If your child is keeping fluids down, you can gradually increase the amount they have per sip, while slowing down the frequency. You should keep the same volume of fluids overall.

It is important to give your child easily digested foods as soon as the vomiting stops, even if they are still experiencing diarrhoea. Do not let your child go over 24 hours without food.

Fluids for breastfed infants (over 6 months)

If your baby is breastfeeding, is over 6 months and has gastroenteritis, you should:

  • continue breast feeding or offering expressed milk on demand or at least every 2 hours
  • offer water or oral rehydration solution with a syringe, in between breast feeds
  • not give them solids while they are vomiting.
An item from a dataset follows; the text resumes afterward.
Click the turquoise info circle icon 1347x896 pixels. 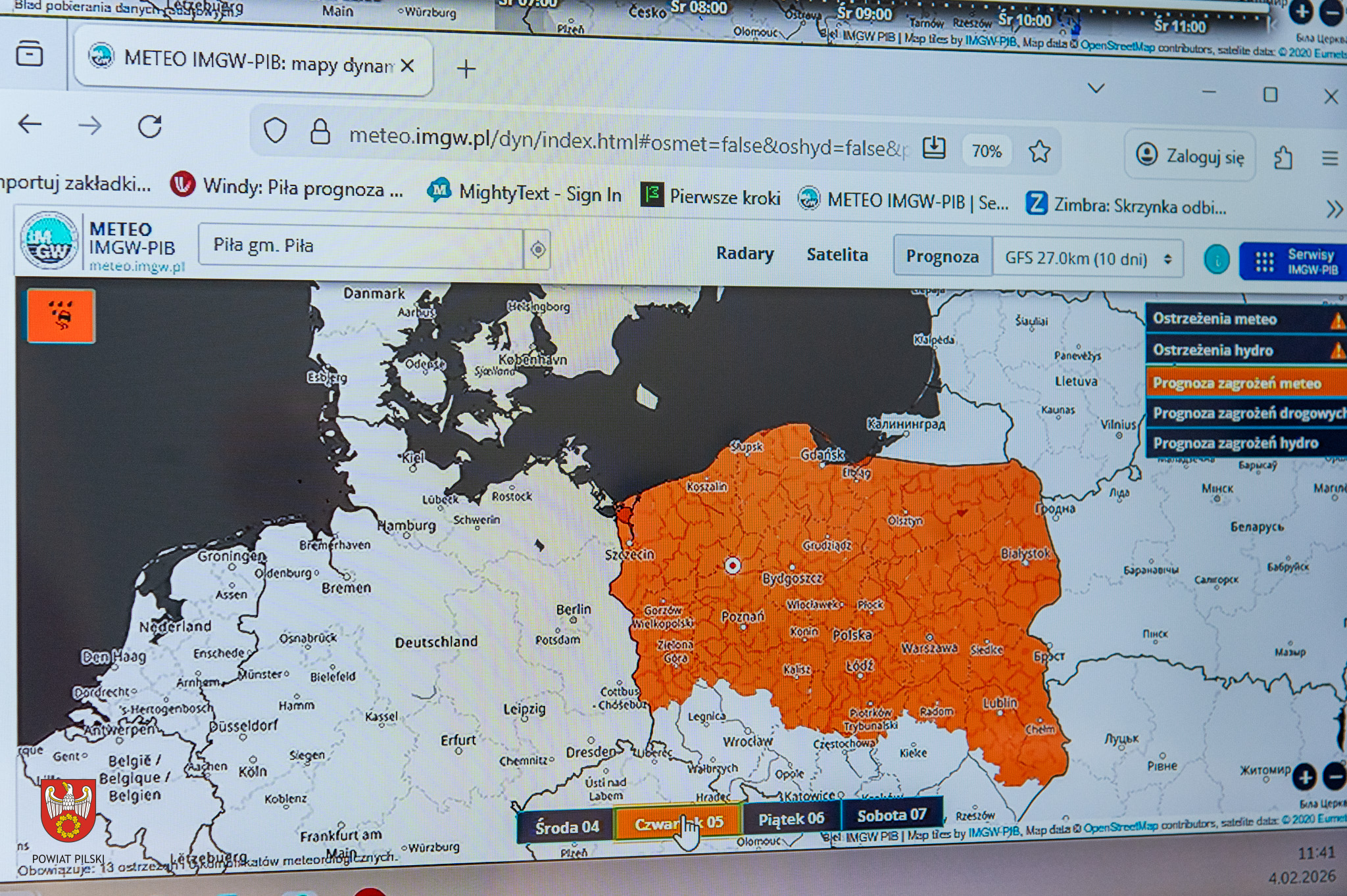coord(1216,260)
when the vomiting has stopped or after 24 hours, you can:

  • continue to breastfeed or offer expressed milk on demand, or every 2-3 hours
  • offer water or oral rehydration solution with a syringe, in between feeds
  • introduce simple foods like rice cereal, potato, or pumpkin if your infant is eating solids; even if their poo is still runny. 

If your baby is younger than 6 months, see your local doctor or present to your nearest emergency department as soon as possible.
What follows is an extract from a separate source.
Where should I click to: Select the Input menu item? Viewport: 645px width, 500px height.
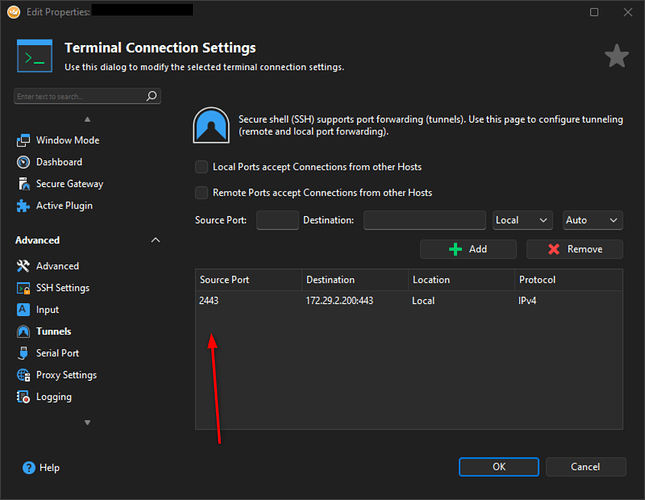point(47,310)
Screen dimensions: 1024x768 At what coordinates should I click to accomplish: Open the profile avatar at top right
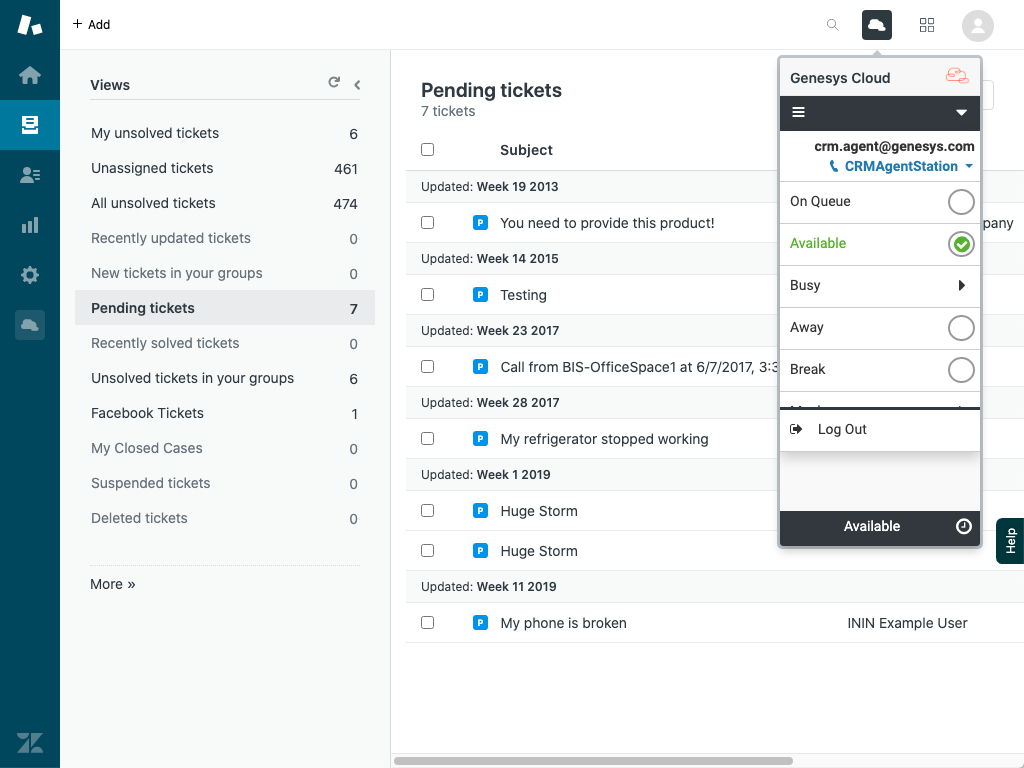click(x=977, y=24)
Fluids for formula-fed infants and older children (over 6 months)

While your infant or child is still vomiting you should:

  • replace formula or usual drinks with oral rehydration fluid or suitable fluids for the first 12 hours
  • start to give normal formula or milk in smaller amounts more frequently.
  • continue to give feeds or drinks every 2-3 hours or more frequently if your child wants them
  • offer age-appropriate foods at mealtimes, even if your child is still having diarrhoea.

Do not dilute formula or milk.

Lactose intolerance

Occasionally children will develop lactose intolerance after gastroenteritis, and the diarrhoea will continue. Lactose intolerance is a sensitivity to the sugars found in milk that can cause a bad reaction in the gut. If this happens, take your child to their local doctor, and discuss any short-term dietary changes that may help.

When to see your doctor

Severe vomiting and diarrhoea can quickly lead to dehydration babies and children. See your local doctor or present to your nearest emergency department if you have any concerns about your child’s progress or think they are dehydrated.

Last updated Thursday 7th December 2023


This factsheet is provided for general information only. It does not constitute health advice and should not be used to diagnose or treat any health condition.

Please consult with your doctor or other health professional to make sure this information is right for you and/or your child.

The Sydney Children’s Hospitals Network does not accept responsibility for inaccuracies or omissions, the interpretation of the information, or for success or appropriateness of any treatment described in the factsheet.